In Davaos third district alone, banana plantations are estimated to have reached over 5,000 hectares while pineapple plantations so far have occupied more than 1,000 hectares. Most of these plantations are on top of recharge zones, which are areas of land through which water passes through holes or cracks in soil and rock to fill an aquifer. Deep-rooted trees should be planted in recharge zones so that the rainwater can refill the aquifers, Esquillo said.

The city is currently sourcing its supply of potable water from the Talomo-Lipadas watershed located within the third district, the same district where thousands of banana and pineapple plantations can be found. Bananas and pineapples have very shallow root systems.

The Davao City Water District (DCWD) identified the Panigan-Tamugan watershed, also in the third district, as the future source of drinking water for Davao. However, even this watershed is being threatened by the expansion of chemically dependent mono-culture farming, such as bananas.

The picture of environmental destruction — the destruction of the upland watershed areas of Davao — is so alarming and its sad that not too many people in the city care to take a look at it and actually do something to arrest it,” Esquillo said.

It is sad that people do not really give too much importance to this and what is more disheartening is that, in the face of this apathy is a government that prioritizes agricultural projects and programs that are oppressive and destructive, Esquillo said.
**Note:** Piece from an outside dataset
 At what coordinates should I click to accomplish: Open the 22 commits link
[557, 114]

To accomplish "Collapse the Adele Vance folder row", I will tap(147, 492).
Recently, the Department of Environment and Natural Resources (DENR) said that the country will be facing a shortage in the supply of freshwater in the year 2010, or three years from now.

In its report, the DENR identified Davao as among the many major cities in the country that are currently suffering from a shortage in freshwater supply.

A study made by the Asian Development Bank (ADB) shows that at least 431 municipalities outside Metro Manila are waterless now. Locally, a critical number of communities in the second district are perennially suffering low supply of water.

If we all allow the continuous expansion of these plantations, we can only expect to suffer the worse in the future and we dont even have to wait for 2010 to see and experience this. In fact, right now, many communities in the city do not have access to fresh water, Esquillo said.